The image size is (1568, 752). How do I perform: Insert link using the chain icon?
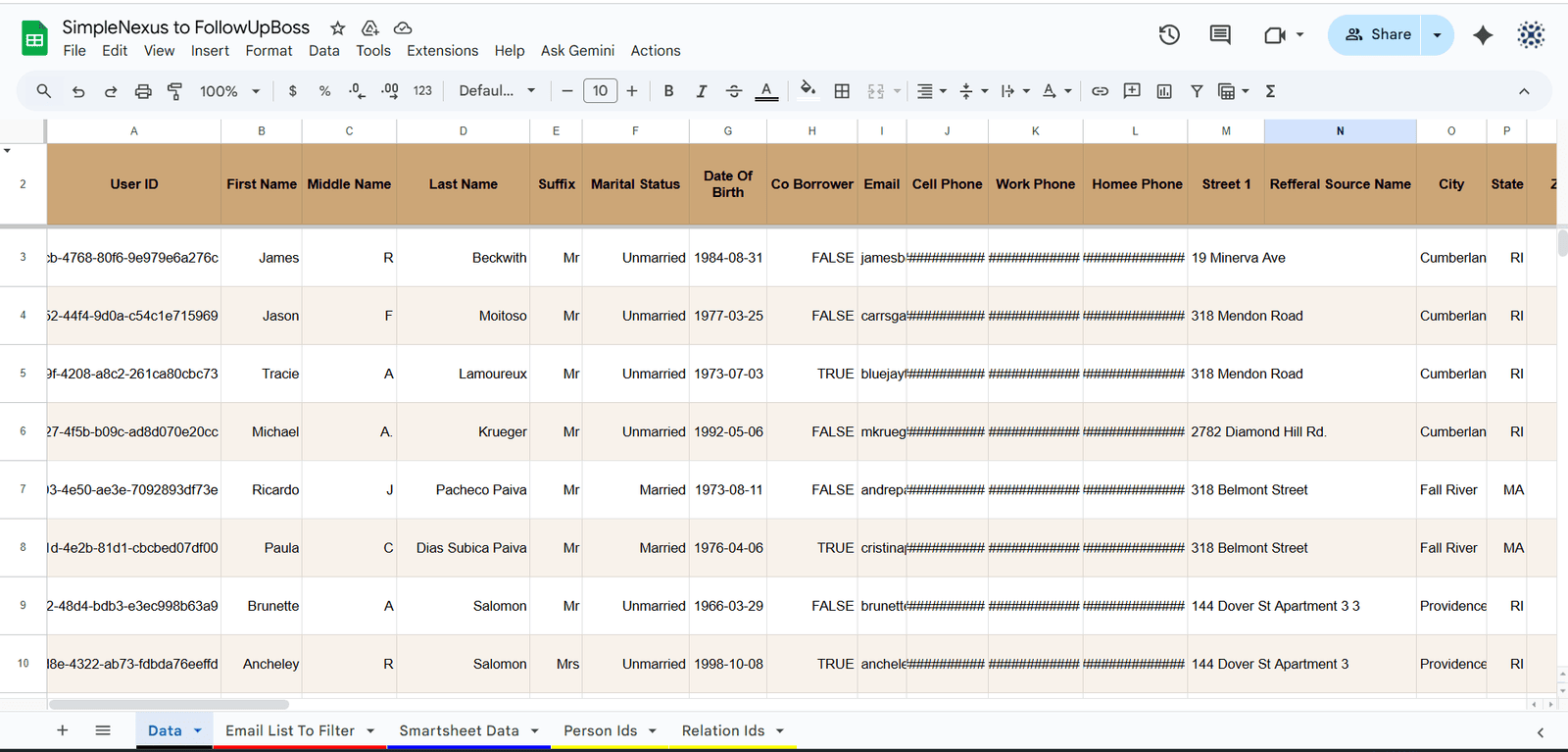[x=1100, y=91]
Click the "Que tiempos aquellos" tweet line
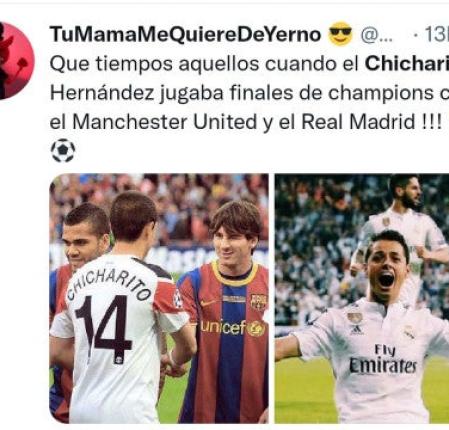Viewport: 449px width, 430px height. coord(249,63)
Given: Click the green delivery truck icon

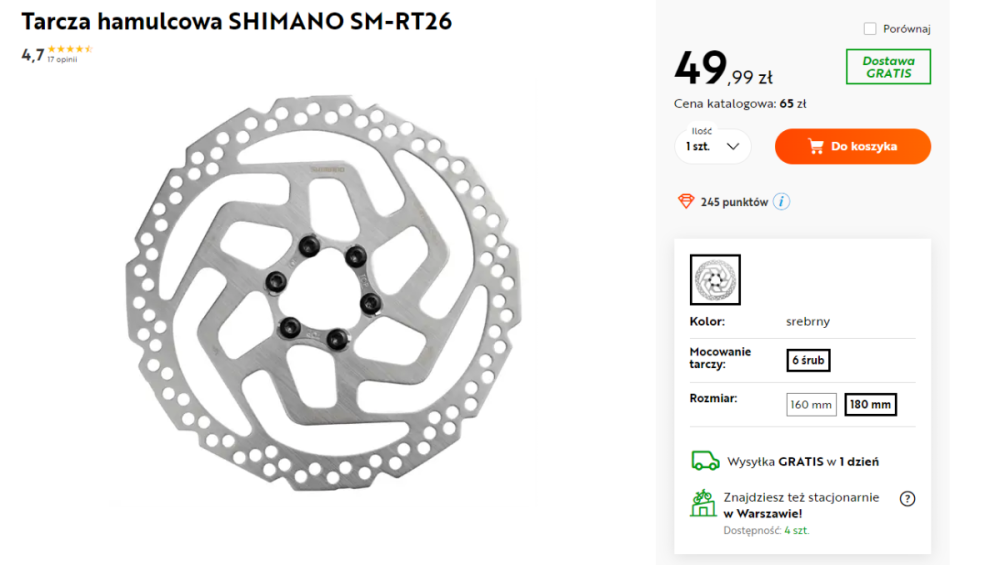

- - -

Work instructions:
The entries above need an exact copy without their pictures.

Task result:
The image size is (1568, 752). How do I perform: Insert link using the chain icon?
[x=1100, y=91]
Click the "Que tiempos aquellos" tweet line
Viewport: 449px width, 430px height. coord(249,63)
Given: Click the green delivery truck icon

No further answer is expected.